Dans ces pages, nous accostons une Terra Incognita que les cartographies convenues représentent peuplée de dealers aux sorties d’écoles, de dépendances instantanées, de déchéances sociales programmées… C’est ainsi que l’on raconte La Drogue aux enfants. La plupart de ceux qui n’en prendront jamais croiront toute leur vie à cet enfer.

En opposition, s’est développée une autre croyance, celle des paradis artificiels, inoffensifs et bénéfiques à tous. Un prosélytisme souvent porté par ceux qui en ont pris et qui n’ont pas rencontré les monstres dont ont leur a parlé enfant. Leur aurait-on menti sur toutes les lignes ?

* DONNÉES FOURNIES
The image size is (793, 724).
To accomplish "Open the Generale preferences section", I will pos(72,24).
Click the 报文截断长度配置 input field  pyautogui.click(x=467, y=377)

* TÂCHES DE L'EXERCICE
• a. Dans la section de texte, quelle croyance s'est développée en opposition à l'enfer que l'on raconte aux enfants ?
• b. Relevez tout ce dont, selon la section de texte, les cartographies convenues peuplent la Terra Incognita.

* RÉPONSES PAR TÂCHE
• a. Celle des paradis artificiels, inoffensifs et bénéfiques à tous.

• b.
- des dealers aux sorties d'écoles
- des dépendances instantanées
- des déchéances sociales programmées